Le Liban a porté plainte au Conseil de sécurité de l'ONU contre Israël accusé d'avoir installé des dispositifs d'espionnage démantelés cette semaine, ont indiqué les Affaires étrangères samedi à Beyrouth.

Publié le 18 déc. 2010
AGENCE FRANCE-PRESSE

L'armée a annoncé mercredi avoir découvert ces engins sur le mont Sannine, au nord-est de Beyrouth, et le Barouk, à l'est de la capitale, grâce à une alerte du puissant mouvement chiite armé du Hezbollah qui coopère étroitement avec les renseignements militaires.

«Israël a installé deux systèmes d'espionnage dans les régions de Barouk et de Sannine pour recevoir et transmettre des communications et pour servir de liaison entre des postes d'espionnage israéliens sur le territoire libanais et le poste israélien de Roueysat el-Alam (à la frontière», selon le ministère.

Ce dernier a accusé également l'État hébreu d'avoir «installé des caméras de surveillance», dans un communiqué reproduit par l'Agence nationale d'information (ANI).

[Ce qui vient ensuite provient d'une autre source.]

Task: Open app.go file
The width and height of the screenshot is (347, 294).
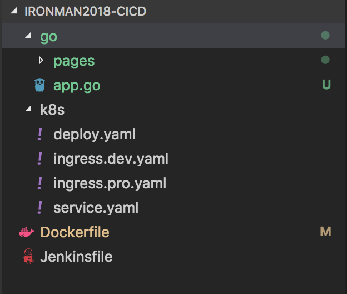Action: [x=77, y=85]
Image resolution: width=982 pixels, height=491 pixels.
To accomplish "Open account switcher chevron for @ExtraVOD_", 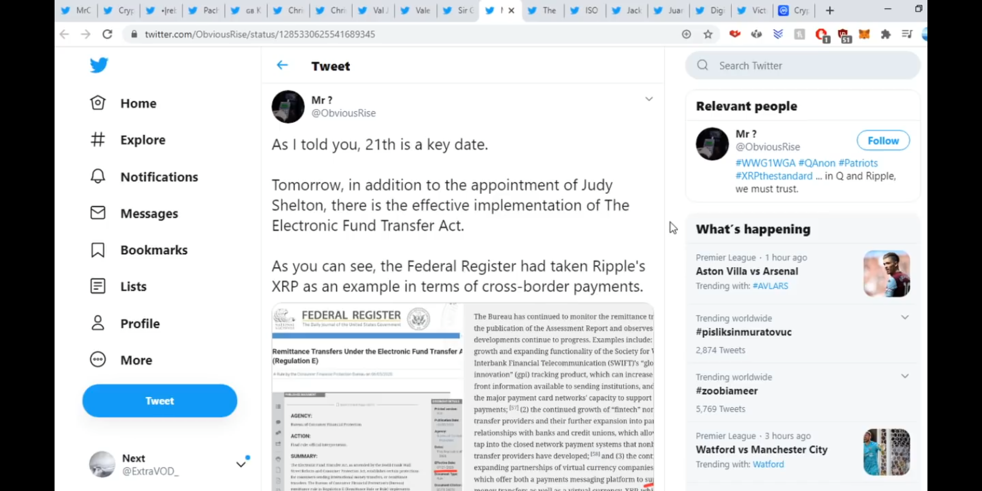I will coord(241,464).
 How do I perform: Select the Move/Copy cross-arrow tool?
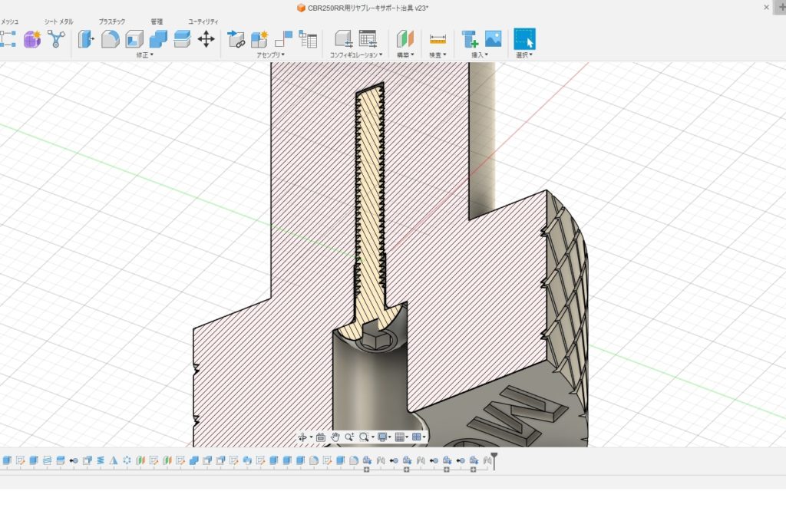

Il s'agit d'«une violation flagrante de la souveraineté libanaise, des lois internationales et et de la résolution 1701 du Conseil de sécurité» qui a mis fin au conflit de 2006 entre Israël et le Hezbollah et «une agression contre le territoire libanais», a-t-il poursuivi.

Le Liban a déjà porté plusieurs plaintes contre Israël à l'ONU l'accusant d'avoir infiltré des réseaux de collaborateurs sur son sol et installé des dispositifs d'espionnage.

Le Hezbollah accuse Israël d'avoir infiltré le réseau de télécommunications du Liban, mais aussi son propre réseau de téléphonie mobile pour envoyer de fausses informations. Il allègue que l'État hébreu a voulu ainsi faire croire à implication du Hezbollah dans l'assassinat de l'ex-premier ministre sunnite Rafic Hariri.

Le Liban connaît des tensions à propos du Tribunal spécial pour le Liban (TSL) en charge d'enquêter sur ce meurtre et qui devrait remettre son acte d'accusation prochainement.

Selon plusieurs médias étrangers, l'enquête se dirige vers une mise en accusation du Hezbollah qui a mis en garde contre toute arrestation de membres du parti.